Death is best treated by prevention. Most sudden death is associated with heart disease, so the at-risk population remains males older than 40 years of age who smoke, have high blood pressure, and diabetes (the risk factors for heart attack). Other risks include syncope (fainting or loss of consciousness) and known heart disease.

Syncope, or loss of consciousness, is a significant risk factor for sudden death. While some reasons for passing out are benign, there is always a concern that the reason was an abnormal heart rhythm that subsequently spontaneously corrected. The fear is that the next episode will be a sudden cardiac arrest. Depending on the healthcare provider's suspicion based on the patient's history, physical examination, laboratory tests, and EKG, the healthcare practitioner may recommend inpatient or outpatient heart monitoring to try to find a clue as to whether the passing out was due to a deadly heart rhythm. Unfortunately, the potentially suspect rhythm may not recur and depending on the situation, prolonged outpatient monitoring lasting weeks and months may be necessary. Use of electrophysiologic testing may help identify high risk patients (the electrical pathways are mapped using techniques similar to heart catheterization).

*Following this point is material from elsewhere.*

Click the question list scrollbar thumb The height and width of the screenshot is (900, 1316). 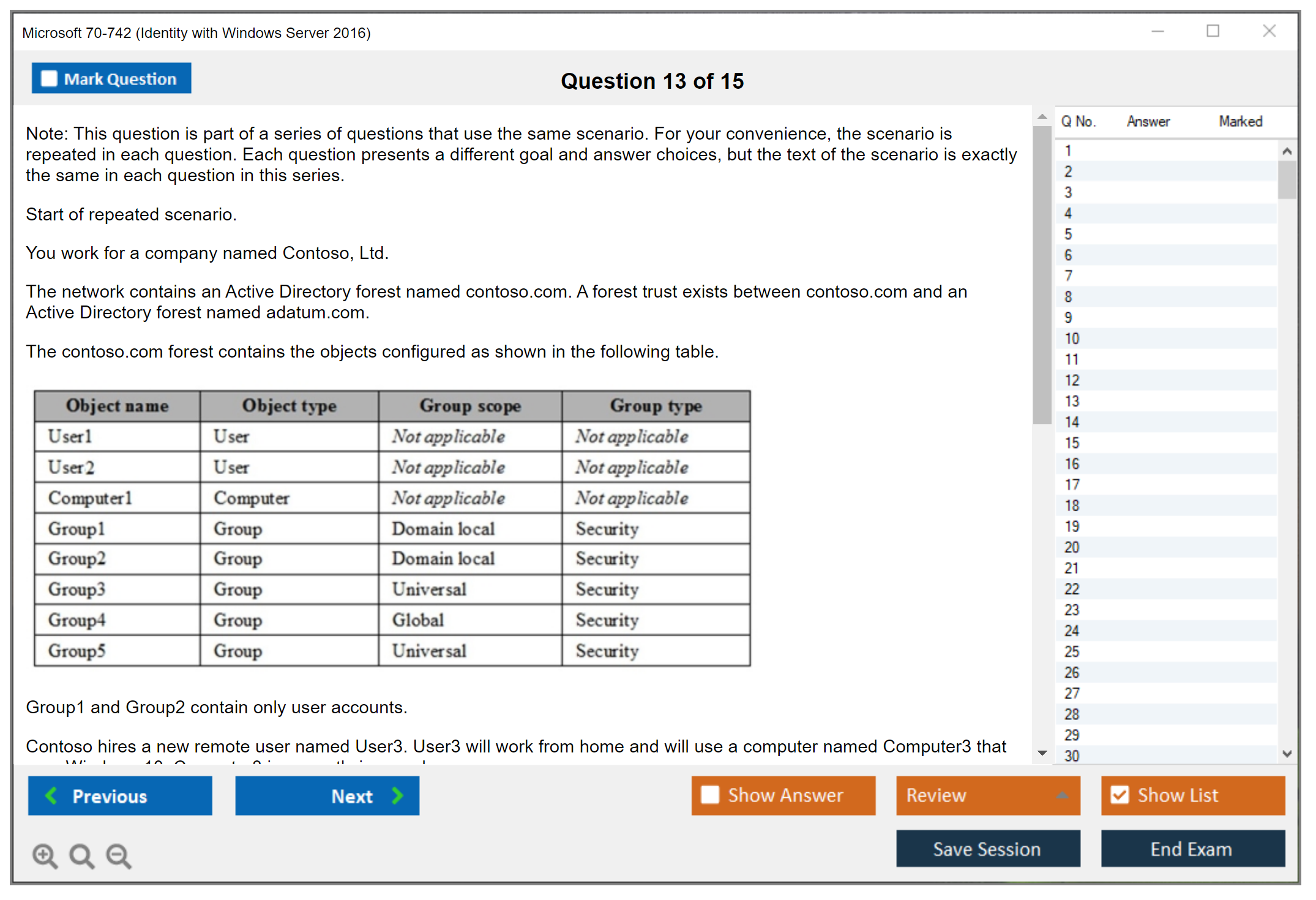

In people who present to their doctor with chest pain, aside from making the diagnosis, monitoring both the heart rate and rhythm are emphasized. The purpose of watching people with chest pain in a hospital setting is to prevent sudden cardiac arrest.

Using implantable defibrillators in high risk patients, especially those with markedly decreased ejection fractions can reduce the incidence of sudden cardiac arrest. These devices are placed under the skin in the chest wall and have wires that are attached to the heart itself. When they detect ventricular fibrillation, a shock is automatically delivered to the heart, restoring a heart beat and averting sudden death.